▸ Extrait source
——————

Les yeux de Satan
États-Unis : 1972
Titre original : Child’s play
Réalisation : Sidney Lumet
Scénario : Leon Prochnik
Acteurs : James Mason, Robert Preston, Beau Bridges
Éditeur : Rimini Éditions
Durée : 1h40
Genre : Fantastique
Date de sortie cinéma : 8 janvier 1975
Date de sortie DVD/BR : 16 mars 2021
Paul Reis vient d’être engagé comme professeur de sport dans un établissement catholique pour garçons. Le jeune enseignant découvre qu’il règne dans la pension une étrange atmosphère. De violents incidents, sans explication rationnelle, éclatent entre les élèves. Deux professeurs de l’établissement semblent être à l’origine de ces débordements violents…
Le film
[3,5/5]
Film méconnu, souvent oublié ou mis de côté dans la riche filmographie de Sidney Lumet, Les yeux de Satan fut également connu en France sous les titres Les jeux de Satan et Jeux sanglants : deux titres probablement un peu plus fidèles à l’intrigue du film, au cœur de laquelle il n’est jamais réellement question d’yeux, ni même de regard. Le titre original, Child’s play (à ne pas confondre avec la saga de films mettant en vedette la poupée Chucky), faisait d’ailleurs également référence à des « jeux », même si on voit mal comment cette histoire nous narrant la possession démoniaque potentielle d’un groupe d’étudiants dans un pensionnat catholique pourrait revêtir une dimension « ludique ».
Adapté d’une pièce de Broadway à succès signée Robert Marasco (auteur du roman dont sera adapté l’excellent Trauma, disponible chez Rimini Éditions), Les yeux de Satan met donc en scène l’affrontement sans merci entre deux professeurs ne partageant pas la même vision de l’éducation, incarnés à l’écran par Robert Preston et James Mason. Si le film développe indéniablement une atmosphère fantastique, principalement orchestrée par un recours vraiment habile de Sidney Lumet à la musique, la thématique centrale des Yeux de Satan va en réalité d’avantage chercher du côté de la notion d’influence, et le cœur du récit mettra avant tout en scène la lutte d’influences qui opposera Dobbs (Robert Preston) et Malley (James Mason), cette dernière étant en quelque sorte « arbitrée » par le personnage incarné par Beau Bridges, fils de Lloyd, frère aîné de Jeff, et qui était alors considéré comme un acteur à suivre.

——————

▸ Données extraites
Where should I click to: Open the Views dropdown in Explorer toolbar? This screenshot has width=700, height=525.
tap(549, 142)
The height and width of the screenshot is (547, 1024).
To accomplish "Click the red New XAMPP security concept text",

——————

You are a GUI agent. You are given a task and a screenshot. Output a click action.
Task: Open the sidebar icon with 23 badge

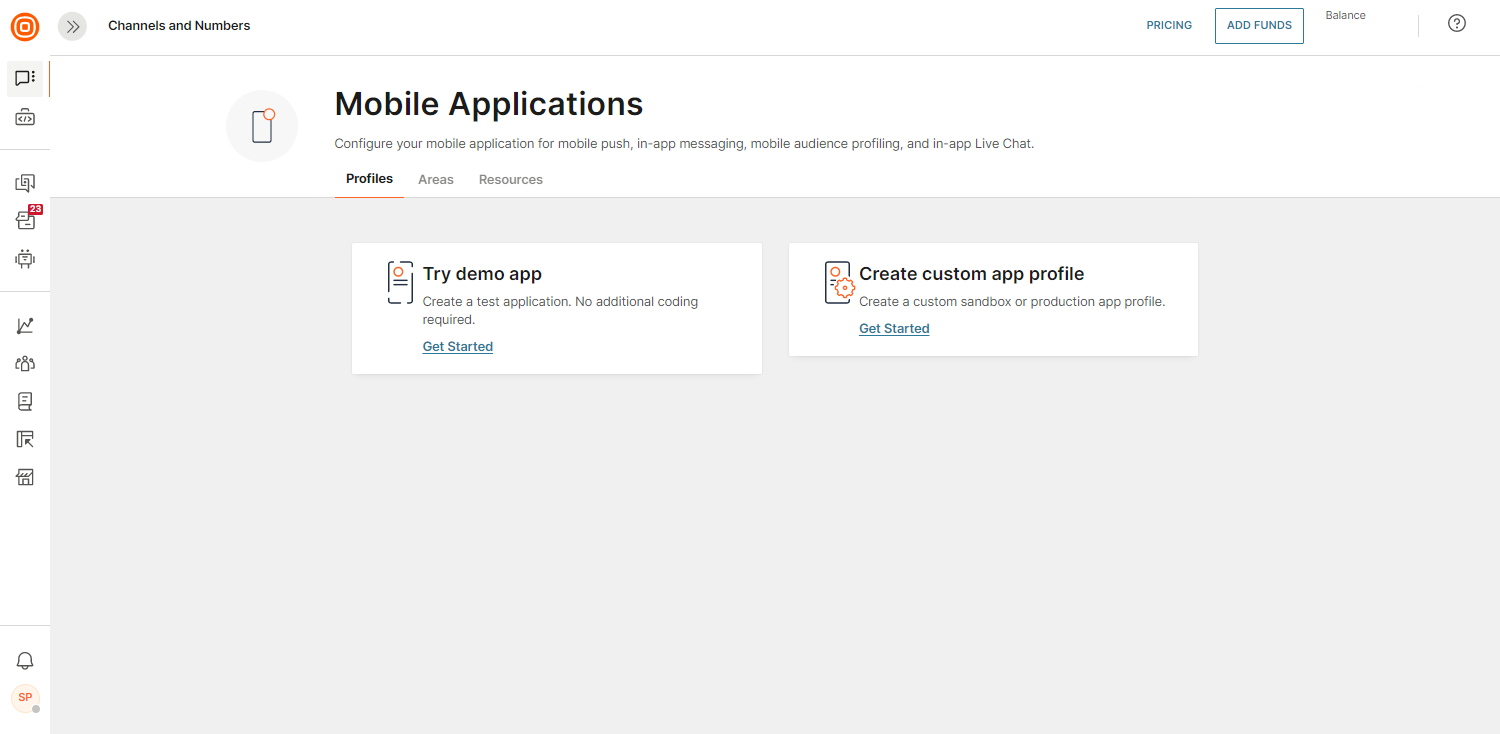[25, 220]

——————

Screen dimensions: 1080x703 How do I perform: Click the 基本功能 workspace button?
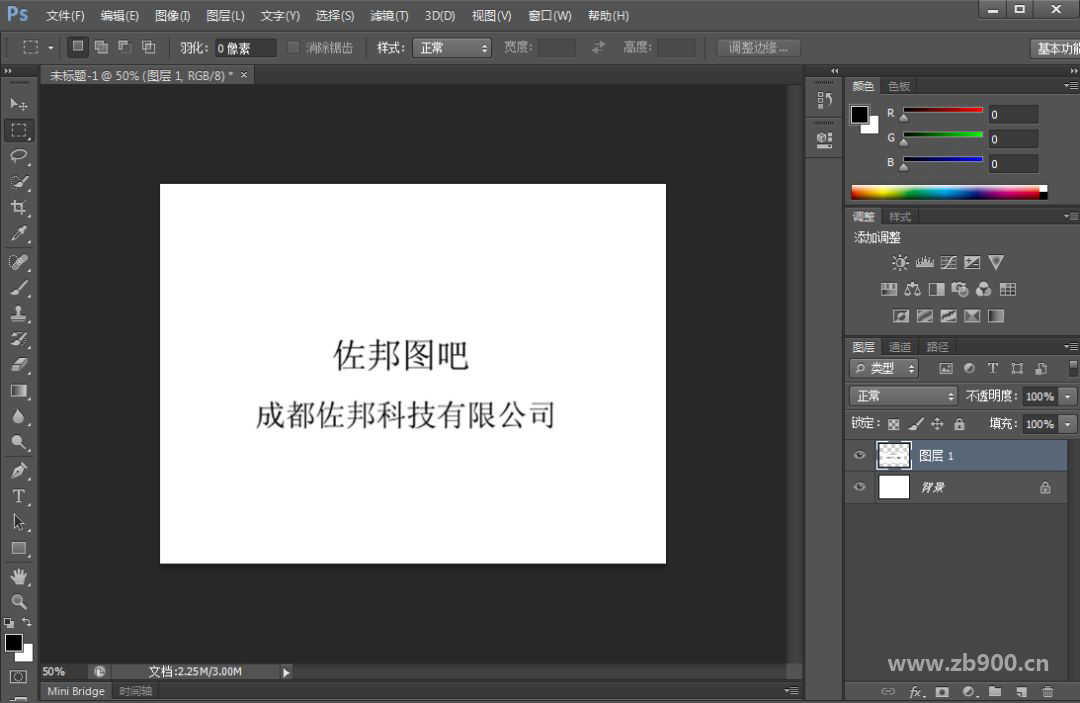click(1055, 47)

——————

▸ Travail à effectuer
1) D'après l'extrait sur Les yeux de Satan, sous quels autres titres le film a-t-il été connu en France ?
2) Traduisez en anglais cette phrase tirée de l'extrait sur Les yeux de Satan : « Le jeune enseignant découvre qu’il règne dans la pension une étrange atmosphère. »
3) Poursuivez l'extrait sur Les yeux de Satan à la suite de sa dernière phrase.

▸ Résultats obtenus
1) Sous les titres Les jeux de Satan et Jeux sanglants.

2) The young teacher discovers that a strange atmosphere prevails at the boarding school.

3)
Mieux vaut cependant ne pas en dévoiler trop sur l’intrigue du film, afin d’en préserver les surprises. On peut néanmoins révéler qu’au moment de sa mise en chantier, Les yeux de Satan fut probablement pensé comme un film de mystère s’imposant comme un enfant illégitime de Rosemary’s baby (Roman Polanski, 1968), avec qui il partage quelques points communs. Le film de Sidney Lumet met à sa manière également en scène l’éternelle opposition entre le bien et le mal, tout en baladant gentiment le spectateur, qui ne parvient jamais exactement à déterminer où se situe le bien par rapport au mal, et où se situe la frontière entre ces deux notions.
On notera également le trouble rapport de Lumet à l’homosexualité latente de ses personnages, qui s’avère développé avec subtilité durant tout le métrage. Les yeux de Satan joue en effet énormément sur l’ambiguïté entourant les deux professeurs, au point que l’on puisse imaginer qu’ils sont ou furent amants, et que la pression sociale et religieuse – n’oublions pas que le film prend place dans une école catholique et que les deux profs ont un rapport profond à la prière – les a forcé à se séparer, attisant la haine entre eux. L’ambiance profondément claustrophobe du cadre de l’école, que l’on ne quittera quasiment jamais, ajoute encore de l’intensité et de la noirceur à cette relation d’amour / haine. James Mason en particulier livre une prestation assez grandiose en professeur à la fois sévère et vulnérable.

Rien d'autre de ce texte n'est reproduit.